Dedichiamo questo numero (triplo) ad uno degli eventi che hanno segnato e maggiormente segneranno il teatro internazionale di questi anni. La Tragedia Endogonidia chiusasi in questa settimana a Cesena (città da cui prese l’avvio), può essere considerata come l’azione politica di un teatro che continua ad andare in cerca della propria radicalità. Un’azione riformatrice per certi versi, un’atto fondante. In tre anni il ciclo tragico dell’Endogonidia ha avuto uno sviluppo in parte previsto e in parte imprevisto. I conti sono tornati. La tragedia si è chiusa su sé stessa non come qualcosa di esaurito, ma come qualcosa di interrotto. Nella sua conclusione già la necessità di una nuova tragedia, perché tutto può esser detto di questo processo creativo, tranne che si sia trattato di un’azione definitiva. Quello compiuto da Castellucci è il primo passo, è la riesumazione della catena del dna tragico, che non ha niente a che fare forse con la Tragedia Greca. O meglio, il teatro tragico ateniese può essere considerato come la “circostanza” o l’effetto conseguente all’impianto di quel dna nel tessuto sociale di allora. Oggi tale “impianto” chirurgico nel tessuto del presente ha prodotto qualcosa di imperfetto, ma quasi in grado di auto-consistere.

A questo punto però sono molti gli interrogativi che si aprono in previsione di quello che sarà il vero impatto, ad oggi incalcolabile della tragedia. Il primo è quello economico-istituzionale, perché Castellucci col suo lavoro di “recupero” archeologico ha sollevato un problema sociologico fondamentale, ovvero quello del “ruolo del teatro nella società”. La sua riesumazione infatti non ha riportato alla luce un vaso di terracotta da mettere in un museo con buona pace di tutti, ma, come abbiamo detto, di una catena di dna, cioè qualcosa di vivo, un po’ come in Jurassic Park. La Tragedia Endogonidia dopo la sua gestazione di tre anni, il parto che abbiamo seguito di città in città per attraverso tutta l’Europa, è oggi un dinosauro che incede nelle nostre città. Può essere ignorato e reso innocuo, ma anche può essere nutrito fino a permettergli di smontare uno per uno i grattacieli che ingessano la coscienza della nostra civiltà.

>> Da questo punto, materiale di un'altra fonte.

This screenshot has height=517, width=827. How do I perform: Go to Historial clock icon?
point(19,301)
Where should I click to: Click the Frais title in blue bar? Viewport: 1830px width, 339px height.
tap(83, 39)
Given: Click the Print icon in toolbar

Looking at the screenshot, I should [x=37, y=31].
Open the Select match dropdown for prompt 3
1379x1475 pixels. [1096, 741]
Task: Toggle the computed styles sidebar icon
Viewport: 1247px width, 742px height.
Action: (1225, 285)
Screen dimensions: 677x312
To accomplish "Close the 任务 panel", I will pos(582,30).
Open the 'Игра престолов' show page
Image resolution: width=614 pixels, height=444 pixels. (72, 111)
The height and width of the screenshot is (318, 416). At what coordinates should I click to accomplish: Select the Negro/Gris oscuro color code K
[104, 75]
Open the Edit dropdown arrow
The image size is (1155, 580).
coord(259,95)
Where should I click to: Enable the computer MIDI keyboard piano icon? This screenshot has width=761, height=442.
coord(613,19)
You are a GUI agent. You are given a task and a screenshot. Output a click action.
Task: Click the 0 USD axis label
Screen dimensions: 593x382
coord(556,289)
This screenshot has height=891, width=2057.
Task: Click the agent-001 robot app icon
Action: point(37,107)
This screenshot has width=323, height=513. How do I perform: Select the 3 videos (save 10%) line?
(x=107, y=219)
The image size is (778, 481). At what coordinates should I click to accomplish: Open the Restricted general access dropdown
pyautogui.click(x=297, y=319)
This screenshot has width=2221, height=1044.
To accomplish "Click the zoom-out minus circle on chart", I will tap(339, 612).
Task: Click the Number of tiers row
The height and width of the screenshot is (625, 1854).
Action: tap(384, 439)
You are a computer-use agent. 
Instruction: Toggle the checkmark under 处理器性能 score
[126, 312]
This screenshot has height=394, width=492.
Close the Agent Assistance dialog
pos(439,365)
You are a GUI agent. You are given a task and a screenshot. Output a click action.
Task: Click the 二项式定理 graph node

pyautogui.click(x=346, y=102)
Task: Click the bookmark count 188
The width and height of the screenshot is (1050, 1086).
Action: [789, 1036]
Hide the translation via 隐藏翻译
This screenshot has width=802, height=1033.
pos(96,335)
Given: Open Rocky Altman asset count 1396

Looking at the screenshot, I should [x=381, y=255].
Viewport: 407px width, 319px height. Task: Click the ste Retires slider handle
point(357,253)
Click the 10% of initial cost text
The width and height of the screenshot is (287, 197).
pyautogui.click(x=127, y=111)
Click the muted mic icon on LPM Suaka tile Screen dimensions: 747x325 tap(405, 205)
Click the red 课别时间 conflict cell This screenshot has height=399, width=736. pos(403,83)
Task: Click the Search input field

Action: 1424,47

Saranno dunque in molti chiamati a prendere posizione a riguardo. Coloro i quali degnamente o indegnamente amministrano il sostentamento del teatro e dunque ne determinano la crescita o la malattia, come anche gli artisti, che troppo spesso proseguono dritti per la loro strada senza alzare la testa a raccogliere i fatti determinati che altri “colleghi” mettono sul piatto delle possibilità. Oggi LifeGate Teatro, all’indomani della chiusura del ciclo, può proporre solo una cronaca di ciò che è accaduto. Una cronaca passo per passo. Al lettore spetterà il compito di costruire l’intera prospettiva.

L’ultimo numero di LifeGate Teatro
Pubblichiamo oggi, 30 marzo 2005 l’ultimo numero di LifeGate Teatro, settimanale di teatro e danza che per due anni e mezzo ha compiuto la sua attività editoriale all’interno del progetto LifeGate. Sono stati mesi importanti per noi. Abbiamo cercato di cambiare il modo di fare giornalismo teatrale. Di rifondare la critica italiana cercando di capire quale fosse il suo ruolo in questo presente storico. La nostra sfida non era riuscirci. Era provarci. E forse ci abbiamo provato piuttosto bene.
On-line rimarranno gli archivi di questi due anni. Il lettore “postumo” potrà trovarvi le tracce del nostro lavoro e certamente dei contributi utili alle sue ricerche sul teatro italiano contemporaneo.
Per il numero di chiusura avevamo chiesto ai nostri lettori di scrivere qualcosa su di noi. Alcuni lo hanno fatto. E pubblichiamo i loro piccoli, ma importanti, contributi nei due articoli intitolati Bon nuit. Altri, davvero molti, hanno preferito mandarci messaggi di carattere più strettamente personale, che scegliamo di non pubblicare. Ma li ringraziamo tutti. Quelli di cui riportiamo i commenti e quelli, troppi per poterli citare, di cui conserveremo gli appelli alla resistenza, che per noi sono stimolo di trasformazione. Per chiudere ci sembrava infine giusto puntare ancora una volta l’obiettivo su un problema centrale, quello che ha dato vita due anni e mezzo fa a questa rivista, ovvero la necessità di esigere di più dalla critica italiana. E un dovere degli artisti e noi ad essi ci rivolgiamo.